SOURCE DATA:
-- Opening Marker --
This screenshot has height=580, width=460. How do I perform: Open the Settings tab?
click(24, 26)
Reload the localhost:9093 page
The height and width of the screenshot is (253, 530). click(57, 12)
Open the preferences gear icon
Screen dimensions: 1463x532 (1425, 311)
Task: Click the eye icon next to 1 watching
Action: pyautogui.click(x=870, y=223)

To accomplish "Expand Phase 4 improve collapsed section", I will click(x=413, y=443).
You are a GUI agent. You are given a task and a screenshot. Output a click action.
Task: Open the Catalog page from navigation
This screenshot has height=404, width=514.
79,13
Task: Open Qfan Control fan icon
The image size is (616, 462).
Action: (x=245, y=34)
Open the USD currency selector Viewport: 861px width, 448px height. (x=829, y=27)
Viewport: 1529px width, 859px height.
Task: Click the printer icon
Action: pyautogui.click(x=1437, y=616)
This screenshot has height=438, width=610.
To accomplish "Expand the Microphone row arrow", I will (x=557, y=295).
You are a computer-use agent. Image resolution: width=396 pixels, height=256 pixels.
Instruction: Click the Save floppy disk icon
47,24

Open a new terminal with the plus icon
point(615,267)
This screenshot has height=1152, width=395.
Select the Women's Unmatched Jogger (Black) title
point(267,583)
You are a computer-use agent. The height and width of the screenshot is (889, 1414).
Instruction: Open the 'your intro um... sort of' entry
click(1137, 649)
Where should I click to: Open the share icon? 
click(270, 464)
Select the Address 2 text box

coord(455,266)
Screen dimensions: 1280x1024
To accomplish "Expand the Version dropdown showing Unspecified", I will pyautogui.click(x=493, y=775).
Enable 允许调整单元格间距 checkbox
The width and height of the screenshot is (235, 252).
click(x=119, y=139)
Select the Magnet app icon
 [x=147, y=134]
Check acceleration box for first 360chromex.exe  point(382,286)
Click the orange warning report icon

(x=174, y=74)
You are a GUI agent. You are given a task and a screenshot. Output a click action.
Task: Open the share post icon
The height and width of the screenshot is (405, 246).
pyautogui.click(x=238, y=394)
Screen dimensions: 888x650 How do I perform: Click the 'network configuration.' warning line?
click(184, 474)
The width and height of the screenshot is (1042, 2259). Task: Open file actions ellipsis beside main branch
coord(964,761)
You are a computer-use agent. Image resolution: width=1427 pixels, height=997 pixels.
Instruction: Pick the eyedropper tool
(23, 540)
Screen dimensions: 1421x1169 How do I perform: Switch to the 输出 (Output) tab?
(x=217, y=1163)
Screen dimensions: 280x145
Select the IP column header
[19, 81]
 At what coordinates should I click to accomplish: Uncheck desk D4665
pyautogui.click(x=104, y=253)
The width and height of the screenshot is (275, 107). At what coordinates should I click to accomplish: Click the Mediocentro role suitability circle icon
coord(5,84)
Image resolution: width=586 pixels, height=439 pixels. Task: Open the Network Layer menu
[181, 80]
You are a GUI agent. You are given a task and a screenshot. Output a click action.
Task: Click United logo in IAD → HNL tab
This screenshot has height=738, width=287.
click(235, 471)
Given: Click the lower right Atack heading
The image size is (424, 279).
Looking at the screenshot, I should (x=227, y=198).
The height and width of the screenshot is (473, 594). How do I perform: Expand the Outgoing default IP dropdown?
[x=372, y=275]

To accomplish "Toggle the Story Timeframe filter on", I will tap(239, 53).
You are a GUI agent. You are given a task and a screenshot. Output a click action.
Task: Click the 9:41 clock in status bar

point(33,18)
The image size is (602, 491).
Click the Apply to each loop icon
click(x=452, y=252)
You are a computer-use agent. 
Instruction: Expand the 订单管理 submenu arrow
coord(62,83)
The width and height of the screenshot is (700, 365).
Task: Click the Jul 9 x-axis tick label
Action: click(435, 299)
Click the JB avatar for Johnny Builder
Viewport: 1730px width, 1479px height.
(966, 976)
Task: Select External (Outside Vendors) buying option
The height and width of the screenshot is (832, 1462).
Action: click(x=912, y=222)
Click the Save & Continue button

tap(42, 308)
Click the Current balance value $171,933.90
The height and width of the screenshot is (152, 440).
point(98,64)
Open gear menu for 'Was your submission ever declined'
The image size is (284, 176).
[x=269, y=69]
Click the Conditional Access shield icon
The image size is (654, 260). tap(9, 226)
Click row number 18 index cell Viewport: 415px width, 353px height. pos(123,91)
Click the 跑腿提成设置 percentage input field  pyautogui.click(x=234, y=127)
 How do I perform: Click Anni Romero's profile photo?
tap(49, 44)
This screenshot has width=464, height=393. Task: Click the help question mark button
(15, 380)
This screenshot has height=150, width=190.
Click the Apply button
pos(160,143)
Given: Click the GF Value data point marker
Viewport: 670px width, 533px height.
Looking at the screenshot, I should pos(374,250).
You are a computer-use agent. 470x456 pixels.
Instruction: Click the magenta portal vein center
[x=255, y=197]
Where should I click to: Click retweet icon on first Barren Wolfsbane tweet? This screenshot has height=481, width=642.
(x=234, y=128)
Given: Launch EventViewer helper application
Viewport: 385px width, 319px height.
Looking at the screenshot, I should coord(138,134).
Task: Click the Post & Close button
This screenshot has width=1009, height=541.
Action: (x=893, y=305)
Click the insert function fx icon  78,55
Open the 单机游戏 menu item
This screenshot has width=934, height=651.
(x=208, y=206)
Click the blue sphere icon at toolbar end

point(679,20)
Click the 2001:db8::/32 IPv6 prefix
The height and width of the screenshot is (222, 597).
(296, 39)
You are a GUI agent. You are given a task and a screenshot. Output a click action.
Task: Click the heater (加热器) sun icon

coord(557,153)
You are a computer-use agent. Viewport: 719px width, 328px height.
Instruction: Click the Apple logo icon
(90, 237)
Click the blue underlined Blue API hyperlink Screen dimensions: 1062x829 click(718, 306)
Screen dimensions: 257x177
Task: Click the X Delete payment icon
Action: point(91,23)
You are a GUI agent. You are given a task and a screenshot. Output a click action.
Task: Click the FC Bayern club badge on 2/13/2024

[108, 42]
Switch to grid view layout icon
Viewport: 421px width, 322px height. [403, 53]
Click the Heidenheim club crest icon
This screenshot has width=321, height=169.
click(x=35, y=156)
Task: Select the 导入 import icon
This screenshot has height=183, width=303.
-- Closing Marker --
EXERCISE REQUIREMENTS: This exercise requires the lines of the entries containing the string "computer".

RESPONSE:
You are a computer-use agent. Image resolution: width=396 pixels, height=256 pixels.
You are a computer-use agent. The height and width of the screenshot is (889, 1414).
You are a computer-use agent. Image resolution: width=1427 pixels, height=997 pixels.
You are a computer-use agent. 
You are a computer-use agent. 470x456 pixels.
You are a computer-use agent. Viewport: 719px width, 328px height.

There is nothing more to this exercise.